Hypocrisy on child abuse

None of these measures has anything to do with preventing child sex abuse. They will only exacerbate the underlying social problems produced by two centuries of massacres, dispossession and forced removal of Aboriginal children from their families. Their purpose is to herd indigenous people into areas where their labour can be cheaply exploited.

In his media release yesterday outlining the legislation, Brough claimed to be acting on the basis of the Northern Territory government’s “Little Children are Sacred” report, which pointed to serious child abuse in Aboriginal communities. In the same breath, he denounced the report’s authors for “providing no recommendations designed to secure the communities and protect children from abuse”.

The report actually made 97 recommendations, all of which the government has ignored. The report’s authors, Pat Anderson and Rex Wild, QC, called for “desperately needed” better health, education and family support services, together with empowerment of Aboriginal communities. They said the roots of child abuse lay in social problems that had developed over many decades: “The combined effects of poor health, alcohol and drug abuse, unemployment, gambling, pornography, poor education and housing, and a general loss of identity and control”.

Addressing a forum at this week’s Garma festival in north-east Arnhem Land, Anderson and Wild said they felt betrayed by the government. Anderson, an Aboriginal expert in indigenous health, said: “When we turned the TV on and saw the troops roll into the Northern Territory we were just sort of devastated to think that that could happen... There is no relationship between this emergency protection and what’s in our report.’’

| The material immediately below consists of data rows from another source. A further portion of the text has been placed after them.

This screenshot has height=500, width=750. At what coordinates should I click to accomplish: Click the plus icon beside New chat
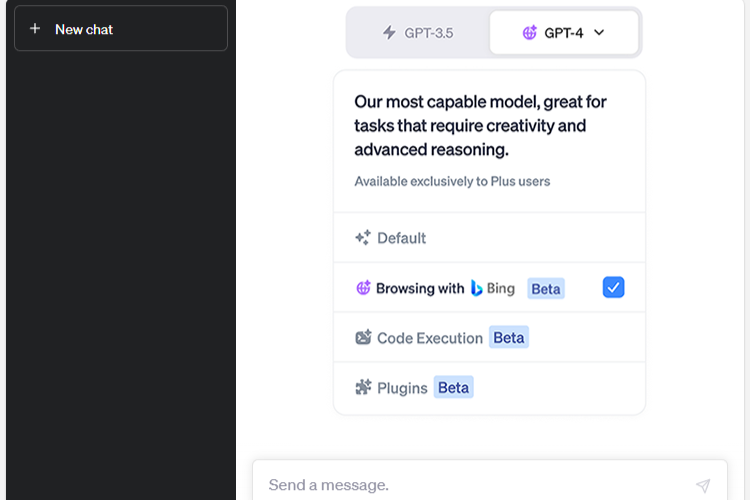[x=35, y=29]
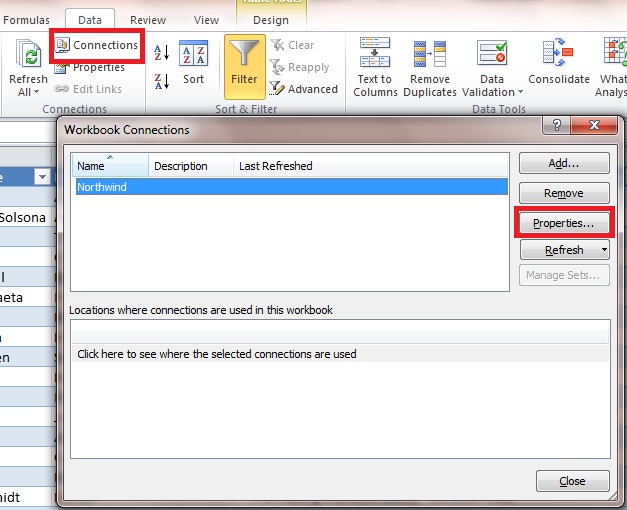Select the Northwind connection row
The width and height of the screenshot is (627, 510).
290,187
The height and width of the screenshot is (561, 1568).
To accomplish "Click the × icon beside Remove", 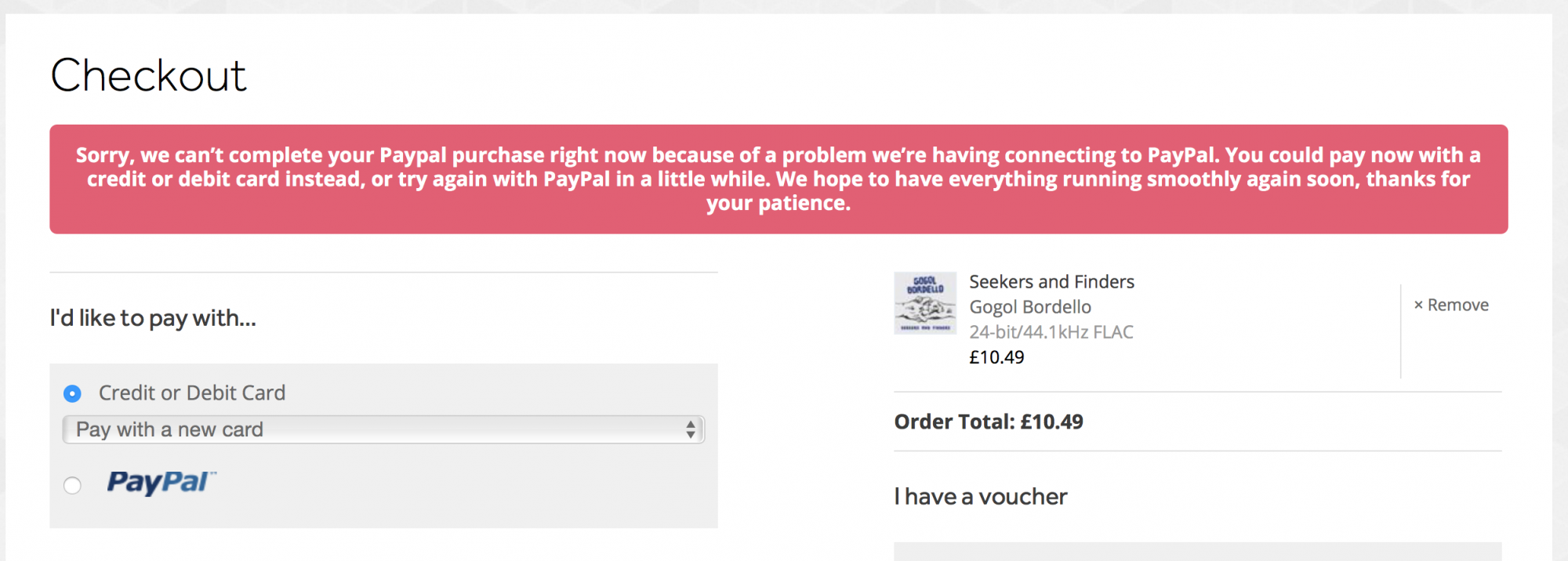I will pos(1418,306).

Speaking at the same festival, retired Federal Court judge Murray Wilcox said the laws to quarantine welfare and ban alcohol would punish entire communities. He expressed astonishment that any federal government would introduce overtly racially discriminatory legislation. “People may think, ‘Well, it doesn’t matter, they’re only people up in the Northern Territory’. But if they can do that in the Northern Territory they can do that in any community in the country.”

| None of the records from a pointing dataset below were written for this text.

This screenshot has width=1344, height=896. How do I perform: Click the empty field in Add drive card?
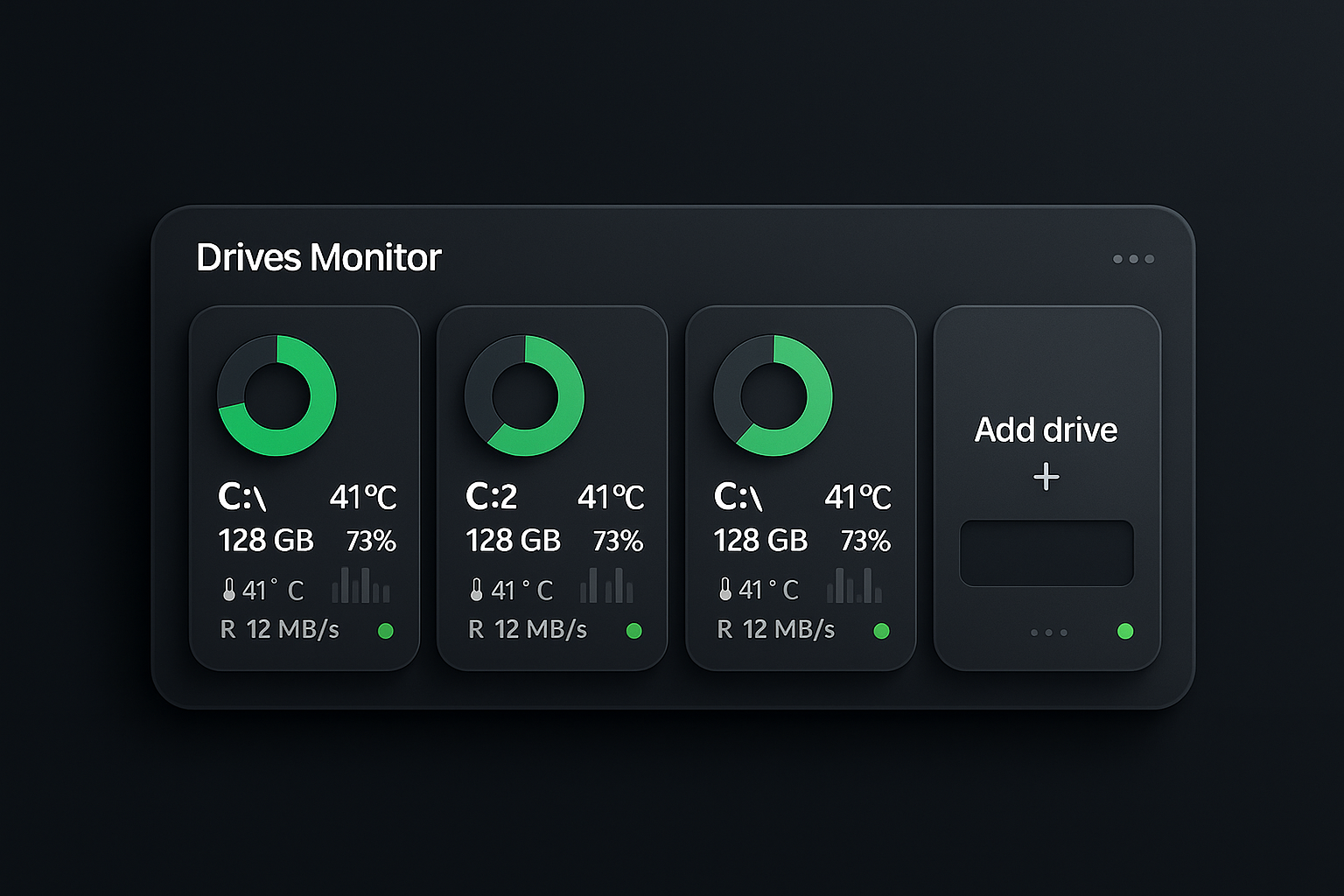1046,553
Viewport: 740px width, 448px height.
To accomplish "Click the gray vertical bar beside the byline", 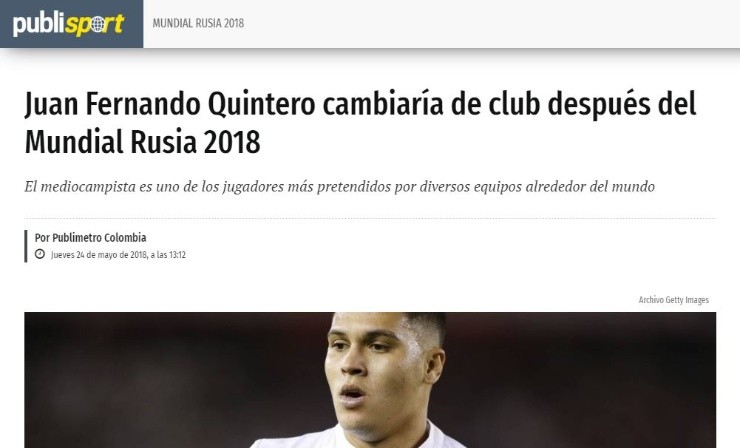I will (x=26, y=246).
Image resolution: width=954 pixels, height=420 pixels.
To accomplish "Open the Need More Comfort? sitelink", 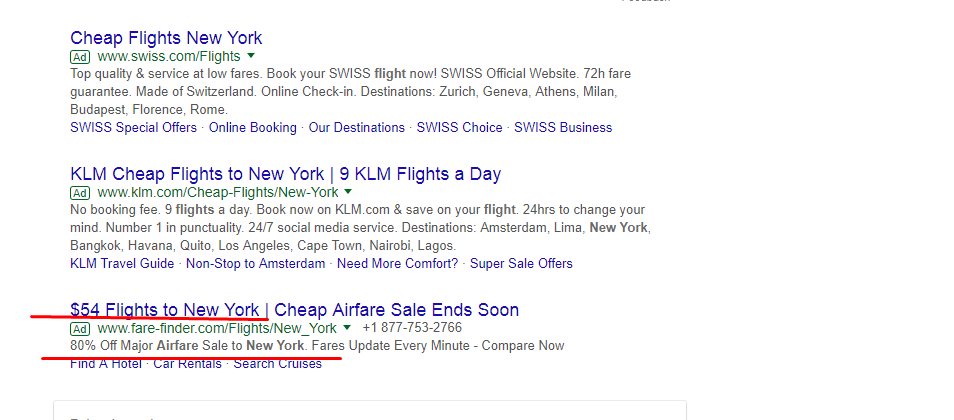I will (x=397, y=264).

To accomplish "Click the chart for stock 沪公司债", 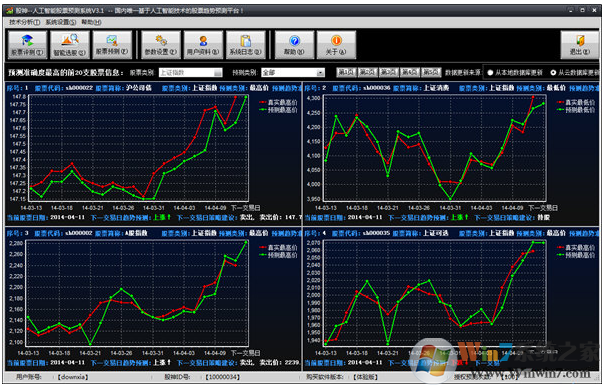I will click(x=139, y=148).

Former “Australian of the Year” and Northern Land Council president Galarrwuy Yunupingu told the gathering of about 2,000 Aboriginal leaders, judges, politicians and artists that the intervention was sickening, rotten and worrying. “We in the Northern Territory are about to be dispossessed of everything, everything that we got left from the original dispossession of our land and lives.”

These comments reflect the levels of opposition among ordinary indigenous people. Leaders representing 75 affected communities travelled to Canberra on Monday to oppose the legislation but were snubbed by Howard, Brough and Labor leader Kevin Rudd.

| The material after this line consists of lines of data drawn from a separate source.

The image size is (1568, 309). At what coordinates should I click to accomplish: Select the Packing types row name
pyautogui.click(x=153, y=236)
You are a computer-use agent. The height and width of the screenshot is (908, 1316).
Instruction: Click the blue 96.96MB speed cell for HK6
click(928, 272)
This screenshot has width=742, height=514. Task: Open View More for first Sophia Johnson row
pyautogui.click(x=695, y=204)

Labor’s bipartisan support

By backing the Bills, Labor is making clear that a Labor government would continue the Howard government’s measures. When Labor MPs met in caucus yesterday, there were reportedly eight speakers, but none against the Bills.

Instead, the caucus decided to move three cosmetic amendments, essentially designed to legitimise the legislation. Rather than override the Racial Discrimination Act, Labor suggested that the Bill state that it was providing “special measures” of “positive discrimination” under that Act. Another amendment sought a statutory review of the laws after 12 months.

Moving the amendments in the House of Representatives last night, Labor’s indigenous spokesperson Jenny Macklin emphasised that they were designed to “help” the intervention. Nevertheless, Brough brushed them aside, saying they were unnecessary.

Labor’s response to the Bills was in line with yesterday’s editorial in Rupert Murdoch’s Australian, which insisted that the legislation be adopted swiftly. Under the headline, “The NT intervention bill deserves a smooth passage”, the editorial said Labor would “do well” to “allow the Government to introduce the intervention strategy without hindrance”.

Labor’s support is rooted in its agreement with the underlying agenda: facilitating the demands of the corporate elite for the gutting of welfare and social programs, the enforcement of cheap labour and the removal of all barriers to exploiting land and natural resources.